■ Problem requirements
Answer these questions from the newsletter article on OSHA's Multi-Employer Directive below:
1. What edition number and date does the article carry?
2. How many stories tall is the office building in the opening scenario?
3. Into which four categories does the Directive place employers?

■ Text passage
---------------
Construction Accidents & the (OSHA) Multi-Employer Directive
On the Scene E-Newsletter, Edition 133, February 28, 2011
Imagine you have a client that is a general contractor overseeing the construction of a 10 story office building. He has hired subcontractors to help him in this task. During the process of hoisting in a piece of heavy equipment, one of the subcontractors removes part of a barricade that surrounds the otherwise exposed outer ledge. Later that day, a worker in the area under the direction of another subcontractor slips and falls off the now unprotected ledge. How easy is it to determine who is responsible for preventing these incidents and who failed in their safety duties?
Although this is an incredibly simplistic scenario, one can easily imagine how quickly the web can get tangled as roles overlap at a high traffic, multi-story, multi-complex work site occupied by numerous contractors and subcontractors.
When trying to understand the safety roles and responsibilities of each entity at a construction site, the Occupational Safety and Health Administration’s (OSHA) Multi-Employer Directive is a good place to start. It is the framework developed and used by OSHA to allocate responsibility and delegate fines in relation to safety violations. The Directive identifies the primary types of employers present on a construction site, determines the scope of safety duties for each entity, and defines the reasonable care they are responsible to provide in an effort to ensure the safety of their employees. The Directive places employers into four categories: Creating, Exposing, Controlling and Correcting.
---------------
■ Provided data
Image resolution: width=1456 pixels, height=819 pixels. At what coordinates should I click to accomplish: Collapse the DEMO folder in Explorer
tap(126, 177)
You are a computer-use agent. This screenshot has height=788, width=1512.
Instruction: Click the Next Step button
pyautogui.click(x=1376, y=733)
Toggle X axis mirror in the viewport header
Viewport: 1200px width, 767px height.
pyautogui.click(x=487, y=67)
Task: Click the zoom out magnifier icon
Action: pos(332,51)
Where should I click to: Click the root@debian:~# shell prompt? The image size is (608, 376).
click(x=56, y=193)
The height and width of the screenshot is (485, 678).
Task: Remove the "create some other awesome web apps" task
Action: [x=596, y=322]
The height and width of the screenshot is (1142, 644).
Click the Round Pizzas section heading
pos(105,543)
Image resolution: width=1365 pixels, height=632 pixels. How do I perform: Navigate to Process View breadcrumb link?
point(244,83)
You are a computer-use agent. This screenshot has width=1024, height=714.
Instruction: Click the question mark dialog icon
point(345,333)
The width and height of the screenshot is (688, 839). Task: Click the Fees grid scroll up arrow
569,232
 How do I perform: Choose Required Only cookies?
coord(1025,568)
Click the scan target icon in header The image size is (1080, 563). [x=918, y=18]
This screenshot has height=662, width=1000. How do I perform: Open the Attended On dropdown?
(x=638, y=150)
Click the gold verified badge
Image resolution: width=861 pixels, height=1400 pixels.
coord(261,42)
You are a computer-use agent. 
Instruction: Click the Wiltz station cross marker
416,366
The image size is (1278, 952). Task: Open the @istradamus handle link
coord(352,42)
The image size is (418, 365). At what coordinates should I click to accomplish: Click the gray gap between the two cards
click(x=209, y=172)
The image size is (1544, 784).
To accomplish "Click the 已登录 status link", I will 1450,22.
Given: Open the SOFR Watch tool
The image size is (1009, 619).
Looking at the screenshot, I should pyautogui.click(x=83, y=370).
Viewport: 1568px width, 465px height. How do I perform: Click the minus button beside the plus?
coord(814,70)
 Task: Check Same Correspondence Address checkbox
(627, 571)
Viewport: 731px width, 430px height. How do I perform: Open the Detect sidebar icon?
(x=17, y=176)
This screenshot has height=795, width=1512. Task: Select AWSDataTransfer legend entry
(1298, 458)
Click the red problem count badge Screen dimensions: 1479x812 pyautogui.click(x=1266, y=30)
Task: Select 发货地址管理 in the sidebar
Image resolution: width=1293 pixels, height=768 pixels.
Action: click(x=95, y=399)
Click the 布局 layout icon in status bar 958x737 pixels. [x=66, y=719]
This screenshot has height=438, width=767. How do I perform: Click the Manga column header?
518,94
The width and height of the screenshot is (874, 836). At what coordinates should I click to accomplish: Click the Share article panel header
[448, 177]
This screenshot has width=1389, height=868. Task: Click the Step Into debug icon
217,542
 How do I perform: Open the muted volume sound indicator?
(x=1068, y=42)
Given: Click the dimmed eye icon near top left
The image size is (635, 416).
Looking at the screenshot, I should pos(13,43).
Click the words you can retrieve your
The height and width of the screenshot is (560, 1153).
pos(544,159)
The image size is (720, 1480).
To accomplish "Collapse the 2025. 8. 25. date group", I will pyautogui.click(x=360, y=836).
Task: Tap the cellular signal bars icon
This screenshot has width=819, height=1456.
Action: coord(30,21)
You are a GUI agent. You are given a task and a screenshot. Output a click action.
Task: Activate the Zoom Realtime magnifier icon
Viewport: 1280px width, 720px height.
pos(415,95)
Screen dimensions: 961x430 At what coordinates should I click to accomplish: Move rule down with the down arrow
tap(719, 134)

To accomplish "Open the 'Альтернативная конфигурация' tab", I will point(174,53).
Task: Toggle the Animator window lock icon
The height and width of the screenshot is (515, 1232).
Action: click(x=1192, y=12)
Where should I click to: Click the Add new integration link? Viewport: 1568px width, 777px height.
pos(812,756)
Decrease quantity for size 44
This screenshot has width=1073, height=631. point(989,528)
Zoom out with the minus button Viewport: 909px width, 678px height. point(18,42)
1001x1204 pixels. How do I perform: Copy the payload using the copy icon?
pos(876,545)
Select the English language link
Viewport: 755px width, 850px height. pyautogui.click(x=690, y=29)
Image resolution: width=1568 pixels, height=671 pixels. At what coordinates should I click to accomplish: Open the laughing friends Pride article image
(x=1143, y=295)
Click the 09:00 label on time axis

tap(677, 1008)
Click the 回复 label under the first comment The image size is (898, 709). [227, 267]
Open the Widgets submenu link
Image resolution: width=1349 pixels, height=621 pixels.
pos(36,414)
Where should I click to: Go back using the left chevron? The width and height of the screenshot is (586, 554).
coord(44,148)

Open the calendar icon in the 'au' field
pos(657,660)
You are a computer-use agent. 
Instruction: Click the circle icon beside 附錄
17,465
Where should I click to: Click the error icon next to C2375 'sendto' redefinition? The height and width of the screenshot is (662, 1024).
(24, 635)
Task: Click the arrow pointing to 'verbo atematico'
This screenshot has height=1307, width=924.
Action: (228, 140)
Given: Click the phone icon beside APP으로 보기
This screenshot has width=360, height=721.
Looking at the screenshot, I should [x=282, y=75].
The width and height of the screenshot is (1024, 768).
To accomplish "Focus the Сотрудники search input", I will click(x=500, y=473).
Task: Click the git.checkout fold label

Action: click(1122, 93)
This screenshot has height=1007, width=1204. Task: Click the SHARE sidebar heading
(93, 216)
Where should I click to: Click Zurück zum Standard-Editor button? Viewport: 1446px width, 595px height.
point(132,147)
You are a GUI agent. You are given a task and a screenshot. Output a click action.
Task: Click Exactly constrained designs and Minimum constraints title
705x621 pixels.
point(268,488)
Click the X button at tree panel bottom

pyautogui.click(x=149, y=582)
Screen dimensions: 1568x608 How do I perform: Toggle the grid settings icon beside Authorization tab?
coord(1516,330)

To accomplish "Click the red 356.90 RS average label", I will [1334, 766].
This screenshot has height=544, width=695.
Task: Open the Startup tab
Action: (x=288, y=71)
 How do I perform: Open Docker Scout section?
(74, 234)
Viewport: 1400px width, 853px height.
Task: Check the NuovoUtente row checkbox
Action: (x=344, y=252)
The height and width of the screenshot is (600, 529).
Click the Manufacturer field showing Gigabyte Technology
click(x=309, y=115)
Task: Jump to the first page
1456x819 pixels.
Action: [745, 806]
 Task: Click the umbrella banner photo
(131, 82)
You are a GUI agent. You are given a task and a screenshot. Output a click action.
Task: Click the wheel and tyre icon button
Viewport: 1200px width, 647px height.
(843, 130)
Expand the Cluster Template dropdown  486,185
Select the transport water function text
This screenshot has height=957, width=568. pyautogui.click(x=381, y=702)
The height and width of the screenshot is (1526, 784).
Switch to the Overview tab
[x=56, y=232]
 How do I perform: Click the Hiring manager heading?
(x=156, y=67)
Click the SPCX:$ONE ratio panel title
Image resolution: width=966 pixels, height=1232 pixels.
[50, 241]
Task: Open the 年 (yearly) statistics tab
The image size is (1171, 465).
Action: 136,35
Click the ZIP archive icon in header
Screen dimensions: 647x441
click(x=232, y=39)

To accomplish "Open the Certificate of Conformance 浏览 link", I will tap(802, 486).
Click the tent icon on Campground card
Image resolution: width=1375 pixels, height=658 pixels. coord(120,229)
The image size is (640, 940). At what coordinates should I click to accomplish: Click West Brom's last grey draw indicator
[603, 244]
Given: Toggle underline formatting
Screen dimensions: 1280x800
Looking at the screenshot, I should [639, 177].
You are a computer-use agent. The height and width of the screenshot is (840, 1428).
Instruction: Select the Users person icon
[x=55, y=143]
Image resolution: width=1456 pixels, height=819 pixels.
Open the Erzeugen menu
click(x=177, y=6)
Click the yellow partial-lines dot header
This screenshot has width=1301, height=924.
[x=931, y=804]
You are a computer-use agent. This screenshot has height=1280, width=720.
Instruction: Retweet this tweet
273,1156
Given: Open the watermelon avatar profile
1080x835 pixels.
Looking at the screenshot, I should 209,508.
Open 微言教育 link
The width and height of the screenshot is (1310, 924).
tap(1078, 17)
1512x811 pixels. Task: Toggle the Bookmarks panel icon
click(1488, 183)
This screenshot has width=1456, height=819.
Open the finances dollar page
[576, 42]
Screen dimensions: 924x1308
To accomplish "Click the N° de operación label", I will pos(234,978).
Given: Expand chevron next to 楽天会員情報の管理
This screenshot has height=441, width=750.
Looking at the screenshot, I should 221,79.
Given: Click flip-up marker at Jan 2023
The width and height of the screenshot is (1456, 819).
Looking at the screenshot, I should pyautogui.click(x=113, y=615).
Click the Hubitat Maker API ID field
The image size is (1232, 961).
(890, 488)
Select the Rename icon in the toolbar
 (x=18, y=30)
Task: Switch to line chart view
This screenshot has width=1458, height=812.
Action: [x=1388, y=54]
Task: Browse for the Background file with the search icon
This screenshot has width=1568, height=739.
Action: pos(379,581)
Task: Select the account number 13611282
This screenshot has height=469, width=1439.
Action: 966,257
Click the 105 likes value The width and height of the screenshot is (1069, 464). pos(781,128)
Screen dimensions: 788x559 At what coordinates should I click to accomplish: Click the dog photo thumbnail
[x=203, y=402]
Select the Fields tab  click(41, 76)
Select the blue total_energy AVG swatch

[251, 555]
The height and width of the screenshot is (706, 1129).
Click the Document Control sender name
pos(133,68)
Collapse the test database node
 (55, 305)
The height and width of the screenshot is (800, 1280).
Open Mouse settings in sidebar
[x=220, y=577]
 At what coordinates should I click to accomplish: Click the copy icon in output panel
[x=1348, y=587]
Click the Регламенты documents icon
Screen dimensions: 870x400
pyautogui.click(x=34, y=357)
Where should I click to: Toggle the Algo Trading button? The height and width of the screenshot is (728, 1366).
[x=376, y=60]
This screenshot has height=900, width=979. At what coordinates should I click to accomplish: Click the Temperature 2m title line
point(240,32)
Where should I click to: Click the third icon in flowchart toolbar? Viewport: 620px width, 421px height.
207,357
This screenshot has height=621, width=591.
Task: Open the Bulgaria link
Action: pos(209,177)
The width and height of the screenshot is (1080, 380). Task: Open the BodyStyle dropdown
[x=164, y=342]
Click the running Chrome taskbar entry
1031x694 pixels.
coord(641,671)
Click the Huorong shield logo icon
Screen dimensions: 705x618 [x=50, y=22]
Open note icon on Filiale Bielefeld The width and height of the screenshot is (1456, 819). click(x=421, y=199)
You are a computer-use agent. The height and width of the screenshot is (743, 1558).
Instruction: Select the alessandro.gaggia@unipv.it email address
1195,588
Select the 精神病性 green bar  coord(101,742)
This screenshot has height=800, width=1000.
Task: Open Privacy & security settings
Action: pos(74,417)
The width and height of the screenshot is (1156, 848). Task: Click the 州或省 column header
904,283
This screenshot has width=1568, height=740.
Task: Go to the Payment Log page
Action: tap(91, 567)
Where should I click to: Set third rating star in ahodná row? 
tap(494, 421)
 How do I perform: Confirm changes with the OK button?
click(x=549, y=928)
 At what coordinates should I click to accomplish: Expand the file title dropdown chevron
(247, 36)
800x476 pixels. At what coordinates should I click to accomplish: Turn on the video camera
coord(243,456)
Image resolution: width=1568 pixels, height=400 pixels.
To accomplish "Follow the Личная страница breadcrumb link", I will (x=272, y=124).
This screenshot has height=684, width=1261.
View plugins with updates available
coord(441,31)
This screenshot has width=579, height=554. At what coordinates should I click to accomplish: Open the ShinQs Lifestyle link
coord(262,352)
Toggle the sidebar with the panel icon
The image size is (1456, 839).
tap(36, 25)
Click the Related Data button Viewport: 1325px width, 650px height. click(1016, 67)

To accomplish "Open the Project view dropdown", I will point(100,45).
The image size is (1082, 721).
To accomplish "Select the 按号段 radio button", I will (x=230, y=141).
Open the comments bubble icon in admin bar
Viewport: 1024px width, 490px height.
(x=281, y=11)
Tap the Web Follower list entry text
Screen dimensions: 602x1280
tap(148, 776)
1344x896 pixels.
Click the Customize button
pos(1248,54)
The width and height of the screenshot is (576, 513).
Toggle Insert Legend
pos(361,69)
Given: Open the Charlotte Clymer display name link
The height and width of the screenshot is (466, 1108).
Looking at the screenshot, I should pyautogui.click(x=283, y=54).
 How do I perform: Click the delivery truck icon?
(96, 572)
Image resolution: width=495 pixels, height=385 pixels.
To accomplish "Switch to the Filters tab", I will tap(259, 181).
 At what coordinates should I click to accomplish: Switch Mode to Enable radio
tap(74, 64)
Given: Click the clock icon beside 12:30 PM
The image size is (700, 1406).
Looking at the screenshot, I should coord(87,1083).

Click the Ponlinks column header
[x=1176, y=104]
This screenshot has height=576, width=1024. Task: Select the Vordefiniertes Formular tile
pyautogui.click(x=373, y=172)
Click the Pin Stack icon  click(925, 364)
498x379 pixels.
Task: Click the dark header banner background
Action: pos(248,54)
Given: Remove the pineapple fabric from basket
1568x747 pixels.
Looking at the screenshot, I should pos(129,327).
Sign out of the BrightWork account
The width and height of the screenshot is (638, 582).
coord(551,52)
---------------
■ Solved exercise
1. Edition 133, February 28, 2011
2. 10 stories
3. Creating, Exposing, Controlling and Correcting